Amodou Abdullei (born 20 December 1987) is a Nigerian-German professional footballer who plays as a forward.

Career

Early career in Germany
Aged 17 Abdullei left a football academy in Nigeria for Norway before joining German club SV Eintracht Trier 05 where he played in the Under 19 Bundesliga during the 2005–06 season. He moved to SSV Ulm 1846 in July 2007, to TSG Thannhausen in February 2008 but in November 2008, he was back at SSV Ulm. In May 2009, it was announced Abdullei would leave the club.

Belgium, Luxembourg, and Northern Cyprus
Abdullei scored three goals in four games for K.S.K. Beveren through March 2010. He was fined 100 euros and temporarily suspended for aggressive conduct at Waasland-Beveren, sidelined at home to Dender and traveling to Antwerp. During the 2009–10 Belgian Second Division, he made 11 appearances and scored tree goals.

Abdullei played for F91 Dudelange from 2010 to 2012.

In late September 2012, he moved to German fifth-tier side Borussia Neunkirchen. In March 2014, having been without a club for a year and having trained with Blackpool und bei Charlton Athletic in England, he signed with SV Mehring, also of the Oberliga.

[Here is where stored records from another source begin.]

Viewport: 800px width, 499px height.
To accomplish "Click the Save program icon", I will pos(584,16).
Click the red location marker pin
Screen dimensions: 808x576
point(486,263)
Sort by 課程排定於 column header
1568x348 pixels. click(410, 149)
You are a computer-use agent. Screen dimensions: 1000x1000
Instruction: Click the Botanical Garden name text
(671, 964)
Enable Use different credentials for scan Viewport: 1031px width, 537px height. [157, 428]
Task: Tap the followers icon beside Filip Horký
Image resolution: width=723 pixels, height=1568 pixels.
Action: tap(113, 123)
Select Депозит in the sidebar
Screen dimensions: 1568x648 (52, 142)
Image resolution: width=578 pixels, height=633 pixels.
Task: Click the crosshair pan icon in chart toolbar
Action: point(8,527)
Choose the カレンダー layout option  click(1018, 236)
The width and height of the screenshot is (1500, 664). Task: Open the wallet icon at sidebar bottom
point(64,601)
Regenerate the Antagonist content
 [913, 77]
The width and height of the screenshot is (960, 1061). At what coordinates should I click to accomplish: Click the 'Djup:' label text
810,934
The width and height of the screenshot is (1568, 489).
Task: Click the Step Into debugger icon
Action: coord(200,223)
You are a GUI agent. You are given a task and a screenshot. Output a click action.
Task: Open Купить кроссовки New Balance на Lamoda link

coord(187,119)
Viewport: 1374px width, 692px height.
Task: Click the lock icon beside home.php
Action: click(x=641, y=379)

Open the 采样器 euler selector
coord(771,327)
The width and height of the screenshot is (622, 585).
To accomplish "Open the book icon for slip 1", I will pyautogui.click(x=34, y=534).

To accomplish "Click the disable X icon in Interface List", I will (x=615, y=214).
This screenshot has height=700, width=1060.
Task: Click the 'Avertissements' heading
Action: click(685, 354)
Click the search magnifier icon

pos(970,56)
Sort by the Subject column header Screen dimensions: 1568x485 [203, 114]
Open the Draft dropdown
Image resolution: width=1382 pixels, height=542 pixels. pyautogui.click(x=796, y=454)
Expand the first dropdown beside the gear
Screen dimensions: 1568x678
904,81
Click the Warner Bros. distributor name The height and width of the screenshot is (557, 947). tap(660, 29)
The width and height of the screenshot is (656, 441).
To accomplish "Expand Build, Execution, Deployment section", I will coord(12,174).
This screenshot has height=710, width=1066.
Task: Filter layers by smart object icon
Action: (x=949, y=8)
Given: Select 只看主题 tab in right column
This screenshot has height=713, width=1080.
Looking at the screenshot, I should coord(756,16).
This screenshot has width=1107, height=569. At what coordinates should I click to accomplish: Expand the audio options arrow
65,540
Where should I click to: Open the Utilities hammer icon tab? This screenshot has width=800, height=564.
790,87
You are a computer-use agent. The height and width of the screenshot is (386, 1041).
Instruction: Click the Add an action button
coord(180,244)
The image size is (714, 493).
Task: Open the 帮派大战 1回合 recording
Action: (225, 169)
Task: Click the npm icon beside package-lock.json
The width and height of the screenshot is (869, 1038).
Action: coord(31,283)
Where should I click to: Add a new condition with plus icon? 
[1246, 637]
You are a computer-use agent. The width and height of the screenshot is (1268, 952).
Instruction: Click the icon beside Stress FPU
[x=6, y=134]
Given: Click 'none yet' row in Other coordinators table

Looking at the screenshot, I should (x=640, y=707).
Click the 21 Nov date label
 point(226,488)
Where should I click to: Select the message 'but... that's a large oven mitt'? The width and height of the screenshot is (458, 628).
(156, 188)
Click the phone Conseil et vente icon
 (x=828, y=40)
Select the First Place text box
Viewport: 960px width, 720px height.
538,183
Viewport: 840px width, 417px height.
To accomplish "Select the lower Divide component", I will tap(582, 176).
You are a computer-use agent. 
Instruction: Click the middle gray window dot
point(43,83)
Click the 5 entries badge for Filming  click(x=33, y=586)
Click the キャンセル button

He scored twice on his debut.

Abdullei moved to Luxembourg National Division club UN Käerjéng 97 approaching the end of 2014, He put his first goal past Wiltz in their opener.

Having drawn interest from Küçük Kaymaklı Türk S.K., , and Bostancı Bağcıl S.K. halfway through September 2015, the then 27-year old starred as Cihangir put three past Baf Ülkü Yurdu S.K., finally settling on the club in advance of the 2015–16 season.

In winter 2016–17 Abdullei returned to Luxembourg with second-tier side CS Grevenmacher and stayed the following season.

Return to Germany
Abdullei signed for TuS Koblenz, newly relegated to the Oberliga, in summer 2018.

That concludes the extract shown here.